§ Activity list
(1) Rewrite the methotrexate study text from "The severity and" to "was 29.7 (20.8).", putting "skin specialists" in place of "dermatologists".
(2) Answer these questions using the methotrexate study text:
(a) Where was the study performed?
(b) How many patients did the study enroll?
(c) Which response rates did not differ statistically between the 2 groups of participants at week 8 and week 12?
(3) From the methotrexate study text, translate this sentence into Spanish: "The PASI50 and PASI75 response rates at both week 8 and week 12 were not statistically different between the 2 groups of participants."

§ Page extract
Start of Block

Psoriasis Patients Without Psoriatic Arthritis Benefit More From Methotrexate
A study of methotrexate in patients with psoriasis found that the immunosuppressive drug was more effective in patients without psoriatic arthritis than those with the added condition.
A study of methotrexate in patients with psoriasis found that the immunosuppressive drug was more effective in patients without psoriatic arthritis than those with the added condition. Additionally, patients without psoriatic arthritis had fewer adverse effects than those with psoriatic arthritis.
“Our study demonstrated that methotrexate was well tolerated by Chinese outpatients with psoriasis,” wrote study authors Kexiang Yan, MD, PhD, Yuanjing Zhang, MD, Ling Han, MD, PhD, et al. “Methotrexate appeared to be more effective and had fewer adverse effects in patients without psoriatic arthritis compared with those with psoriatic arthritis.”
This prospective, single-arm study was performed at the Department of Dermatology, Huashan Hospital, Fudan University, Shanghai, China, and enrolled 248 patients with moderate to severe psoriasis with or without psoriatic arthritis. Of those, 235 patients completed the 12-week study—none withdrew due to adverse effects.
The severity and extent of psoriasis in study participants was graded by 2 dermatologists using the Psoriasis Area Severity Index (PASI) and body surface area (BSA) scores. The mean (SD) baseline PASI score was 13.9 (7.4) and the mean (SD) baseline BSA score was 29.7 (20.8).
t week 8, the 90% reduction from baseline PASI score (PASI90) response rates were significantly higher in patients without than those with psoriatic arthritis (12 [1.9%] vs 4 [3.1%]; P = .02). This continued at week 12 (27 [25.2%] vs 19 [14.8%]; P = .049).
The PASI50 and PASI75 response rates at both week 8 and week 12 were not statistically different between the 2 groups of participants.

End of Block

§ Dataset excerpts
Start of Block

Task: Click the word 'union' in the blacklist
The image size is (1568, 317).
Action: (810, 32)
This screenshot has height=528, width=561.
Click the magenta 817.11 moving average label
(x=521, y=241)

End of Block
Start of Block

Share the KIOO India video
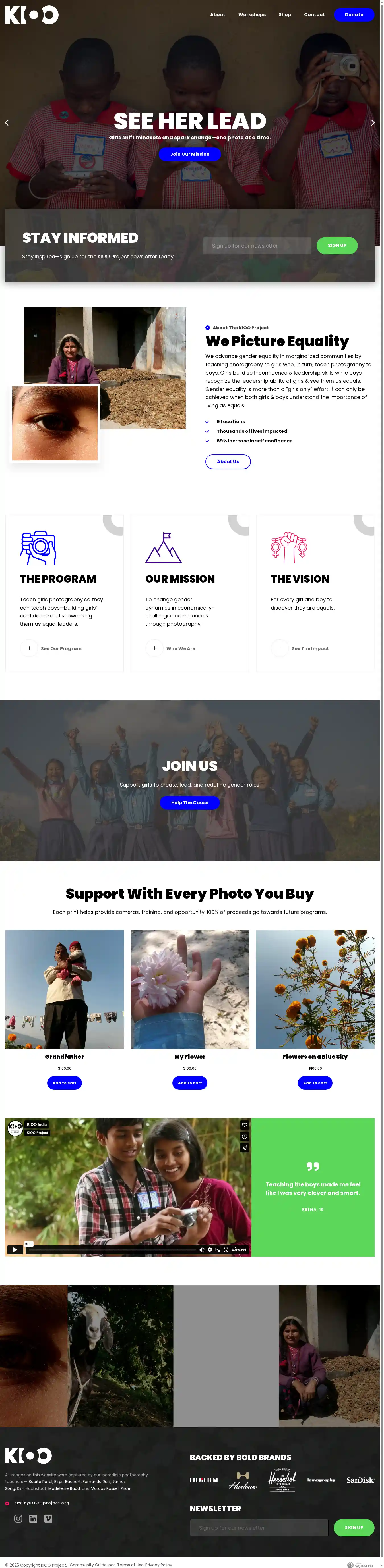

End of Block

§ Your responses
(1)
The severity and extent of psoriasis in study participants was graded by 2 skin specialists using the Psoriasis Area Severity Index (PASI) and body surface area (BSA) scores. The mean (SD) baseline PASI score was 13.9 (7.4) and the mean (SD) baseline BSA score was 29.7 (20.8).

(2)
(a) At the Department of Dermatology, Huashan Hospital, Fudan University, Shanghai, China.
(b) 248 patients.
(c) The PASI50 and PASI75 response rates.

(3) Las tasas de respuesta PASI50 y PASI75, tanto en la semana 8 como en la semana 12, no fueron estadísticamente diferentes entre los 2 grupos de participantes.